WORK TO COMPLETE:
Answer these questions using the podcast transcript below:
1. How many students are in each of Serena Kessler's ninth-grade classes?
2. At which event did Penny Kittle meet the teacher who tells the closing story?
3. Which Walter Dean Myers book did the ninth grader in that closing story really like?

EXTRACT:

Serena Kessler 21:42
Oh, you do. So this is, I mean, it's the hot topic in my my ninth grade classes. I have two 9 grade classes, and I've got 35 students in each of the classes, and of those, 35 in one class, 25 are boys, and in the other class, I think it's maybe like 22 or 23 are boys, and they're almost all African American boys. And you know that the issue of racial profiling and police brutality is just so forefront in their minds. And so All American Boys is just super relevant, and they can connect to it. And it's, this is a book that's engaging kids who had previously been mostly non readers. So that's, that's sort of the now.
Serena Kessler 22:41
We have the the Sci Fi fantasy is pretty big. I am Number Four, the Divergent series, Ender's Game, Rangers, Apprentice. Those are some, some hot titles right now, kids are still reading 13 Reasons Why that that again and again. And then the Jan D Nelson books, yeah, and that, and those I discovered through you. So that was last year. I heard you speak, and I think you talked about the Skies Everywhere. Oh, probably I usually do.
Serena Kessler 23:22
And then I would say, finally, the Ellen Hopkins books are, you know, mostly with the girls. So I have a lot of my students have really tough and stressful lives, and have had some pretty rotten things happen to them that you wouldn't wish upon anyone, and they really find some solace in the Ellen Hopkins books, and feel sort of less alone in their in their pain as they connect with these characters.
Penny Kittle 23:54
Oh, that's such an important point there. You know how, how books can help kids cope with the pain that they're experiencing, or even just allow them to see the struggles of other people and build empathy for that.
Kevin Carlson 24:08
The books that Serena mentioned will be included in the show notes at teacherlearningsessions.com/go/booklove, or by going to the podcast network menu and selecting the Book Love Foundation podcast, you can also have that list sent directly to your inbox by joining our special Book Love Foundation podcast email list. On the day each episode comes out, you will receive an email that includes a list of the books we book talk, along with other info about the show that's at teacherlearningsessions.com/go/booklove
Penny Kittle 24:46
To close out this episode, I want to share a story from Lynn Hagan, who teaches an intervention class for high school readers in Columbia, Missouri. I met Lynn at the International Literary Association Conference in St Louis last summer. She has a contagious enthusiasm for readers and books.
Lynn Hagen 25:05
I will tell you about one of my boys who I just left that classroom. He came in a ninth grader, very talkative, very squirrelly, little guy, and the first day of school, I thought, oh my gosh, I'm gonna have to kick out my first student ever on the first day, because he is going from I'm not going to do this, and being very vocal about that, to just non stop talking, and he's up and he's moving around the room, and he's going to have to go. But I made it. Made it through the first class. Well, by the second class, the negativity had gotten kind of ugly, and I ended up sending him out. And so this was my oh my gosh. How am I going to do this with this one kid, and he's kind of set in a mood for the rest of the room, so I got to figure out something. And the semester went along, and we had our ups and downs, but in December, when we were doing our final portfolio reflection, he looked at me one day and he said, at the beginning of the school year. You said, Sorry, I'm trying not to cry as I tell you this. He said, You're gonna like books by the end of this. And he said, I thought you were a liar. I thought there's no teacher that's gonna make me like reading. And he said, You know what? I found this book. And he was he was showing me a couple of sports books that he had read, and then he had also read a couple of Walter Dean Myers. He really liked monster.

SUPPLIED ENTRIES:
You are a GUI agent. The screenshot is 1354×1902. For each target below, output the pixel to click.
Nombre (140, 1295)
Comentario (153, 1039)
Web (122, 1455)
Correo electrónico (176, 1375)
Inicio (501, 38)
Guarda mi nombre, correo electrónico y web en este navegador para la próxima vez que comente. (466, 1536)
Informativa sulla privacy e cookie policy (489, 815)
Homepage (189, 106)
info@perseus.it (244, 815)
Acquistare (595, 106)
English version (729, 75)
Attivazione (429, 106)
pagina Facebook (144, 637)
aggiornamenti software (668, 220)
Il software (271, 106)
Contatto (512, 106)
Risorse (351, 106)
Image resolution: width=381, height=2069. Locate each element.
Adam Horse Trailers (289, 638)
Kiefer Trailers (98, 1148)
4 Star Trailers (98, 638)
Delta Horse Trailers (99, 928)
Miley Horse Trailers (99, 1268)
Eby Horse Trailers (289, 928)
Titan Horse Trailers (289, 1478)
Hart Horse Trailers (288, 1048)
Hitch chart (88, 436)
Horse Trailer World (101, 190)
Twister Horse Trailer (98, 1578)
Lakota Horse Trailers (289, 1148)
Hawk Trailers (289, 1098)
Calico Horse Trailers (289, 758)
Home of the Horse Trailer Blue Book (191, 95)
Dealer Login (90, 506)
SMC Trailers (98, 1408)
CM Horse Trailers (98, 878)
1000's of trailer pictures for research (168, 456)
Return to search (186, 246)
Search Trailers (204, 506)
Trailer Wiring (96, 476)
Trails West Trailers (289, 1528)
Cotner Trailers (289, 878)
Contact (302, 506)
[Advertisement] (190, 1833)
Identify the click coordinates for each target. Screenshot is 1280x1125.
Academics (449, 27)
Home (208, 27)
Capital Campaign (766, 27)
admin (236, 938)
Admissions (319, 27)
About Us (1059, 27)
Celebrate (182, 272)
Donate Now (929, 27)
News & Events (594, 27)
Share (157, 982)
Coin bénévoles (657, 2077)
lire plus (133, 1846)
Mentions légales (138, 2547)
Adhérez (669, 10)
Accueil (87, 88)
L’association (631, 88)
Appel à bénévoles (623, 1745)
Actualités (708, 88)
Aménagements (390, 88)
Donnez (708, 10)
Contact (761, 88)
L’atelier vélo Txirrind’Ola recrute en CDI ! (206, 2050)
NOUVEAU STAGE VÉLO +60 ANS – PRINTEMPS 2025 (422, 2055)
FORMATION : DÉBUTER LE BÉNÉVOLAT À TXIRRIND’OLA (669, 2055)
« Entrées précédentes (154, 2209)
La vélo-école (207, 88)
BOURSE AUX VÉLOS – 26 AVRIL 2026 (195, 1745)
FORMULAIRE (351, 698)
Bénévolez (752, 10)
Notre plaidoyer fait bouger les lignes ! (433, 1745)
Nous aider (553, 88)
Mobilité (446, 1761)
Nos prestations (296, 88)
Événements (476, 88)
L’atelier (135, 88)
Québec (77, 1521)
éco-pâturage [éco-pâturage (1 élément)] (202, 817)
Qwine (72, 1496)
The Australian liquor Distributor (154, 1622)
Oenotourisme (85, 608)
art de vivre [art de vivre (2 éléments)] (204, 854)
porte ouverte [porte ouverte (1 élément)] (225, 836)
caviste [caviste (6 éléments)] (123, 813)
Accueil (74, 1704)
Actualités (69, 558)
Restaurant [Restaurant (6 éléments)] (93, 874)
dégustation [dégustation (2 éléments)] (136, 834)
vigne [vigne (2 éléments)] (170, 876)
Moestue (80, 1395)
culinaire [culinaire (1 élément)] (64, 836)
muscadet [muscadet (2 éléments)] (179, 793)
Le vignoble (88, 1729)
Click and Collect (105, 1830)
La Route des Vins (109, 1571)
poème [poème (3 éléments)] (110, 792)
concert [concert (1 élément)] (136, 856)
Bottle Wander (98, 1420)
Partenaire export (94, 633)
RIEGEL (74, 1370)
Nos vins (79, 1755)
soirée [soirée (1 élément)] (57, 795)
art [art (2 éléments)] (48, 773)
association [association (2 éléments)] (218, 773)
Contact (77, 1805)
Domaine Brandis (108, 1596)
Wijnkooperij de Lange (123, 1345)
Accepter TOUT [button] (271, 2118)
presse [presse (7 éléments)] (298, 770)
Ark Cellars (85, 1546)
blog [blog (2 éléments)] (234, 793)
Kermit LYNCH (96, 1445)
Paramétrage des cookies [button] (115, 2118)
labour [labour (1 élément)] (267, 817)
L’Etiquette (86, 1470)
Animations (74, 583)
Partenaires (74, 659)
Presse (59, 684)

SOLUTION:
1. 35 students
2. The International Literary Association Conference in St Louis
3. Monster